On July 30, Arab, Muslim and world outrage reached new levels with the Israeli bombing of a residential building in the Lebanese village of Qana, which killed dozens and wounded hundreds of civilians, most of them children. A similar massacre in Qana in 1996, which Arabs remember painfully well, proved to be the political undoing of then-Prime Minister Shimon Peres. It is too early to predict whether Prime Minister Ehud Olmert will survive Qana II and the recent war. But Hezbollah will survive, just as it has outlasted five Israeli prime ministers and three U.S. presidents.


Born in an earlier Israeli invasion, in 1982, Hezbollah is at once a resistance movement against foreign occupation, a social service provider for the needy of the rural south and the slum-dwellers of Beirut, and a model actor in Lebanese and Middle Eastern politics. Despite access to millions of dollars in resources from within and from regional allies Syria and Iran, its three successive leaders have projected an image of clean governance and a pious personal lifestyle.


In more than four weeks of fighting against the strongest military machine in the region, Hezbollah held its own and won the admiration of millions of Arabs and Muslims. People in the region have compared its steadfastness with the swift defeat of three large Arab armies in the Six-Day War of 1967. Hassan Nasrallah, its current leader, spoke several times to a wide regional audience through his own al-Manar network as well as the more popular al-Jazeera. Nasrallah has become a household name in my own country, Egypt.


According to the preliminary results of a recent public opinion survey of 1,700 Egyptians by the Cairo-based Ibn Khaldun Centre, Hezbollah’s action garnered 75 per cent approval, and Nasrallah led a list of 30 regional public figures ranked by perceived importance. He appears on 82 per cent of responses, followed by Iranian President Mahmoud Ahmadinejad (73 per cent), Khaled Meshal of Hamas (60 per cent), Osama bin Laden (52 per cent) and Mohammed Mahdi Akef of Egypt’s Muslim Brotherhood (45 per cent).


The pattern here is clear, and it is Islamic. Among the few secular public figures who made it into the top 10 are Palestinian Marwan Barghouti (31 per cent) and Egypt’s Ayman Nour (29 per cent), both of whom are prisoners of conscience in Israeli and Egyptian jails, respectively.


None of the current heads of Arab states made the list of the 10 most popular public figures. While subject to future fluctuations, these Egyptian findings suggest the direction in which the region is moving. The Arab people do not respect the ruling regimes, perceiving them to be autocratic, corrupt and inept. They are, at best, ambivalent about the fanatical Islamists of the bin Laden variety.

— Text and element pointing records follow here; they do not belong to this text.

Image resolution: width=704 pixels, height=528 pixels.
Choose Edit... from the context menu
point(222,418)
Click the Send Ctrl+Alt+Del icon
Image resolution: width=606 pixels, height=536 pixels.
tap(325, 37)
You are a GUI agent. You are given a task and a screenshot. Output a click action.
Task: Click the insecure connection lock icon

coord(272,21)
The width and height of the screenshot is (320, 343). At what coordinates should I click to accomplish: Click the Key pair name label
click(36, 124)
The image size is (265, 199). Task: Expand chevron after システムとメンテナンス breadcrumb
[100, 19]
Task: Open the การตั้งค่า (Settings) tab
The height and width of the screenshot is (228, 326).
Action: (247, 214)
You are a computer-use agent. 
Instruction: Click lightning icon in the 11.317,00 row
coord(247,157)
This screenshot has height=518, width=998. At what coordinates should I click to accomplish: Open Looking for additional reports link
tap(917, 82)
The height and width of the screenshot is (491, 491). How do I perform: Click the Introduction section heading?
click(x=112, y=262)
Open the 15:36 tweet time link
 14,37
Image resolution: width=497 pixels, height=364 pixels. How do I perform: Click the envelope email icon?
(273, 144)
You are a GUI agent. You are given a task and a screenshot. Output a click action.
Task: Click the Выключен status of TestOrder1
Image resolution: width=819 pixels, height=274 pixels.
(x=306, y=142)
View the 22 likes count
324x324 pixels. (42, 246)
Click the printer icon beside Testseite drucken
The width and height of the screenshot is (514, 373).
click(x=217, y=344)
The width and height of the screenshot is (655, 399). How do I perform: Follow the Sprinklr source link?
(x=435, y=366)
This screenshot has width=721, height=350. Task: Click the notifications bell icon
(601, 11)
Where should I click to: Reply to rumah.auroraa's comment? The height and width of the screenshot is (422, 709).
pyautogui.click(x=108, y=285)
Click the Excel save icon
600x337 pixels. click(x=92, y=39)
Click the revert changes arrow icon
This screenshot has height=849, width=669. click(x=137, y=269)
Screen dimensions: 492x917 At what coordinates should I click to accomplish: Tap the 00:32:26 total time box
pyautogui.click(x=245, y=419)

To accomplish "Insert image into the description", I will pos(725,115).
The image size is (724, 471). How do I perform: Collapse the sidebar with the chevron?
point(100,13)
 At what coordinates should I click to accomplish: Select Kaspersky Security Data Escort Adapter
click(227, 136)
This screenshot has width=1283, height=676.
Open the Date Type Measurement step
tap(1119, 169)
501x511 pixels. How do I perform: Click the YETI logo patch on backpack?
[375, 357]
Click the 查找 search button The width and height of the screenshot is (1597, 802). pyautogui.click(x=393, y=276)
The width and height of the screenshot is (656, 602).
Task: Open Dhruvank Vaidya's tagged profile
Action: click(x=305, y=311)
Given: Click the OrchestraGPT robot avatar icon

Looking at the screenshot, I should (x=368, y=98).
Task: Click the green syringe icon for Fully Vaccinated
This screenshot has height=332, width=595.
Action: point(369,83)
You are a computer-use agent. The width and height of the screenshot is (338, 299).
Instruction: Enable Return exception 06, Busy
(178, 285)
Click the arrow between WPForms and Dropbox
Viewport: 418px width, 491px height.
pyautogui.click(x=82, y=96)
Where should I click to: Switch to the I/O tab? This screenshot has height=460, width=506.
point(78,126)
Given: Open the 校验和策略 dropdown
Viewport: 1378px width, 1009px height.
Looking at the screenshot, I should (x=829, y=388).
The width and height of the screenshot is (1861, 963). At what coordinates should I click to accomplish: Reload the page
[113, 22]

More mainstream Islamists with broad support, developed civic dispositions and services to provide are the most likely actors in building a new Middle East. In fact, they are already doing so through the Justice and Development Party in Turkey, the similarly named PJD in Morocco, the Muslim Brotherhood in Egypt, Hamas in Palestine and, yes, Hezbollah in Lebanon.


These groups, parties and movements are not inimical to democracy. They have accepted electoral systems and practised electoral politics, probably too well for Washington’s taste. Whether we like it or not, these are the facts. The rest of the Western world must come to grips with the new reality, even if the U.S. president and his secretary of state continue to reject the new offspring of their own policies.


Saad Eddin Ibrahim is an Egyptian democracy activist and a sociology professor at the American University in Cairo.